WASHINGTON — The DC chapter of the Black Lives Matter movement filed a lawsuit on Thursday accusing federal law enforcement officers of violating the constitutional rights of peaceful demonstrators who were forcibly cleared from a park north of the White House so President Donald Trump could walk through for a photo op earlier this week.
The lawsuit accuses officers of attacking the demonstrators without warning and using excessive force — including deploying incendiary devices such as flashbangs, tear gas, smoke canisters, pepper balls, and rubber bullets.
“This case is about the President and Attorney General of the United States ordering the use of violence against peaceful demonstrators who were speaking out against discriminatory police brutality targeted at Black people,” the complaint, filed in federal court in Washington, DC, begins.
It’s the first lawsuit filed over the events in Lafayette Square on June 1, and one of the first cases seeking to hold city, state, and federal law enforcement liable for alleged misconduct during protests nationwide that have led to more than 11,000 arrests. Besides the local chapter of the Black Lives Matter movement, the plaintiffs in the DC case include a woman who was in the park with her 9-year-old child and other protesters from DC and Maryland who said they were injured and feared going back out to exercise their free speech rights. They are being represented by the American Civil Liberties Union of DC and the Washington Lawyers’ Committee for Civil Rights and Urban Affairs.
A crowd of demonstrators had gathered in Lafayette Square on Monday in the late afternoon as Trump prepared to deliver remarks from the Rose Garden at the White House. The US Park Police and other federal law enforcement officers in the park suddenly deployed smoke canisters and chemical irritants and charged into the crowd, the sounds of which could be heard from the White House as Trump spoke.
The Park Police were joined by officers from the US Secret Service, the DC National Guard, the Arlington County police, and the US Army military police, according to the lawsuit and media reports. The lawsuit notes that the incident took place before the city’s 7 p.m. curfew.
It soon became clear that officers had cleared the park to allow Trump to walk from the White House to St. John’s Episcopal Church, where he stood for photographs holding a Bible.

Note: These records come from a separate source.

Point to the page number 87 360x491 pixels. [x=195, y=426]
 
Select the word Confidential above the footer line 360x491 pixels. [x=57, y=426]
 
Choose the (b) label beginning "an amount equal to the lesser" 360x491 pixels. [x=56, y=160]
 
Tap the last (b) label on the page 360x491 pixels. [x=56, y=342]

The church had been burned the weekend before and was boarded up at the time.
The US Park Police released a statement that claimed demonstrators near the park had thrown bricks, frozen water bottles, and “caustic liquids,” and maintained that officers had given three warnings over a loudspeaker before taking action, but BuzzFeed News and other media outlets on the ground reported that the protesters were peaceful.

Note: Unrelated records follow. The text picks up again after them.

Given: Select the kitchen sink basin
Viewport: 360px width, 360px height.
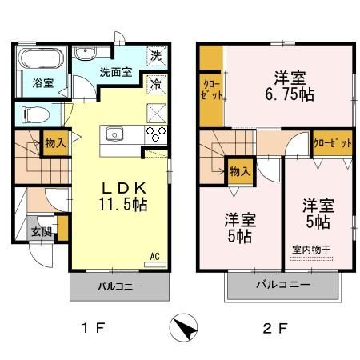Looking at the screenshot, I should point(112,133).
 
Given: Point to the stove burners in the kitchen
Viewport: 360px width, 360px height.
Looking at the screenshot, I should point(156,133).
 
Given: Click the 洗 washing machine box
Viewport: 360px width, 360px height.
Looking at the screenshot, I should point(157,57).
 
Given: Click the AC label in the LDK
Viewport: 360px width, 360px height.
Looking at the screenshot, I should point(156,257).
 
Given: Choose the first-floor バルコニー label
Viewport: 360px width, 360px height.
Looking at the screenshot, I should point(120,286).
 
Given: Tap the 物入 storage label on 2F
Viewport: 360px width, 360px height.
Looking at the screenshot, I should point(240,170).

One of the plaintiffs heard an officer make an announcement over a megaphone about the city’s 7 p.m. curfew and “simultaneously” heard explosions, according to the lawsuit.
The agency also disputed the characterization of the irritants as “tear gas,” saying officers used “smoke canisters and pepper balls.” Pepper balls are projectiles filled with chemicals designed to irritate people’s eyes, mouth, and throat, which the Centers for Disease Control and Prevention has generally described as types of “tear gas.” The lawsuit cites a tweet from a local reporter who said TV crews had collected canisters of tear gas from the scene.

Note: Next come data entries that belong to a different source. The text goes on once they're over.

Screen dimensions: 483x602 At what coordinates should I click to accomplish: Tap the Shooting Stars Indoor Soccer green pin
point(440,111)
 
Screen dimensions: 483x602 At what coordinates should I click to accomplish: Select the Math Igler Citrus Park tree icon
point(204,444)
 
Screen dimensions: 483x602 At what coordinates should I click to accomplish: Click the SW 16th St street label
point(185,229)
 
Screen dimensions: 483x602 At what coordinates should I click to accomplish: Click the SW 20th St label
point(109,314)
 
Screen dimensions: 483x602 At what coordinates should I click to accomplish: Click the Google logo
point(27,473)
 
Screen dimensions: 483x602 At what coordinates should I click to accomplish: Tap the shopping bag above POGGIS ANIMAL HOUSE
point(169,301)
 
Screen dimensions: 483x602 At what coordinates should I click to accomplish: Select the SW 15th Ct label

The ACLU of DC previously told BuzzFeed News that it was investigating the Lafayette Square incident as well as other law enforcement operations in the past week, including mass arrests by the Metropolitan Police Department on Monday night. It joined Thursday's lawsuit.
The ACLU in Minnesota has already filed a lawsuit accusing Minneapolis police and state troopers of violating the constitutional rights of journalists covering demonstrations in the city.
The federal government has been sued before over its response to demonstrations in DC. The US Park Police paid out millions of dollars to settle allegations of constitutional violations by its officers around DC’s Pershing Park, near the White House, during mass arrests amid protests against the World Bank and the IMF in 2002.